# Information:

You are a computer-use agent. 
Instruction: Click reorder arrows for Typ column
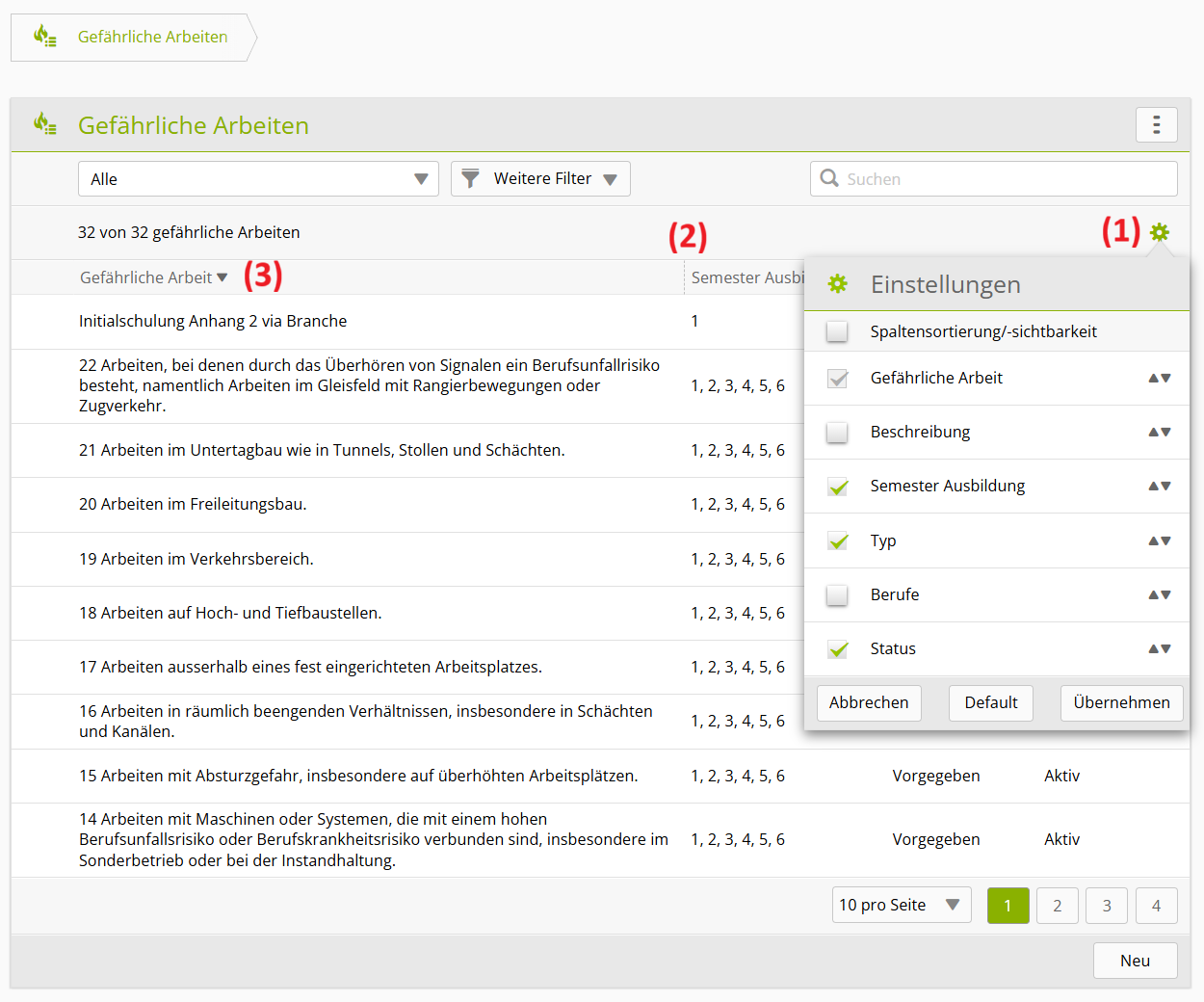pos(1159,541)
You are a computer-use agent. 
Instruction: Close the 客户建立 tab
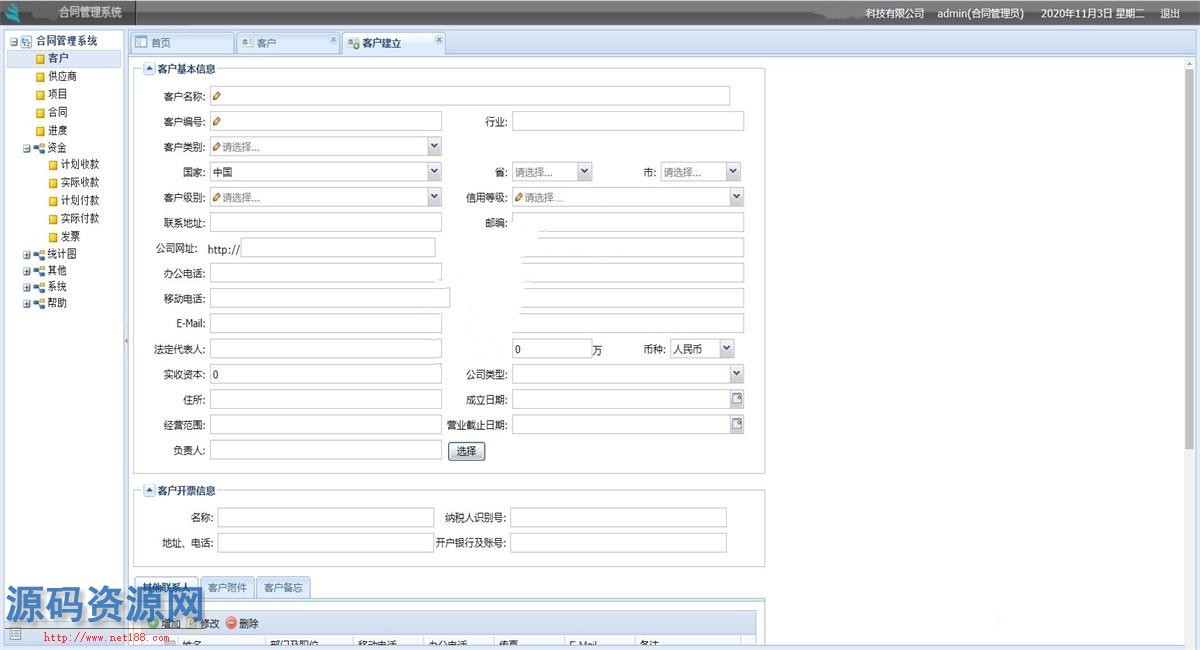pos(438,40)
--
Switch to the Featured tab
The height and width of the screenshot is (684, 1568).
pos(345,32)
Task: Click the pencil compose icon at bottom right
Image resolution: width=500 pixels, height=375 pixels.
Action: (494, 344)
==
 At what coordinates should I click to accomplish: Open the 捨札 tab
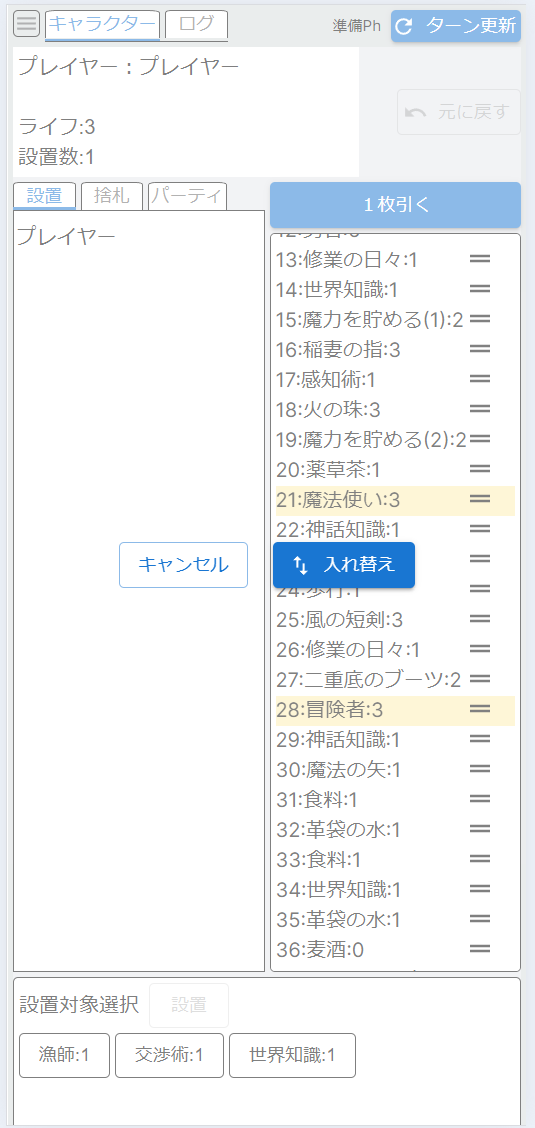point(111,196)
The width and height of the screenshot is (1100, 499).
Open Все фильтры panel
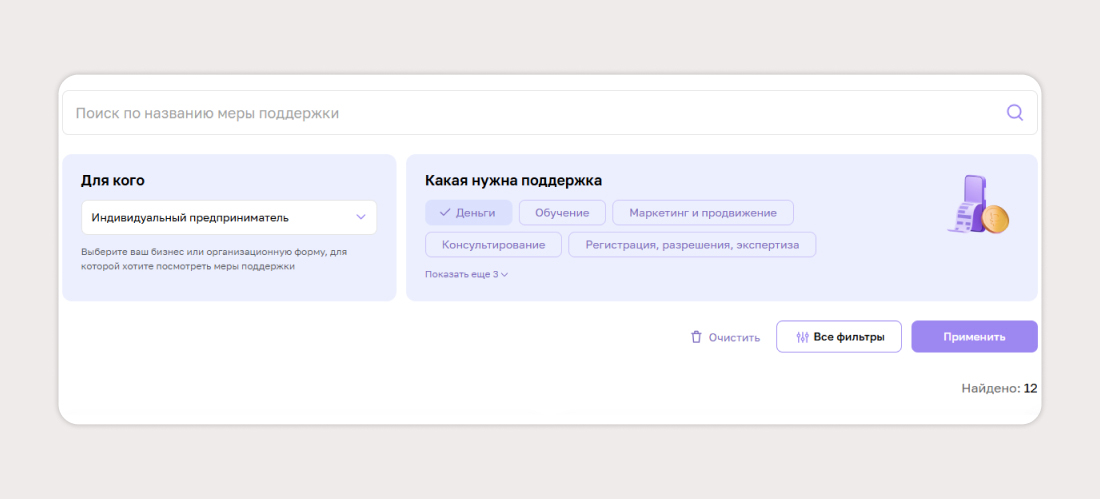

# Required work:
Return only the stretch of the material above from the line holding "The width and" through the line holding "Open Все фильтры panel", copied exactly.

# Output below:
The width and height of the screenshot is (1100, 499).
Open Все фильтры panel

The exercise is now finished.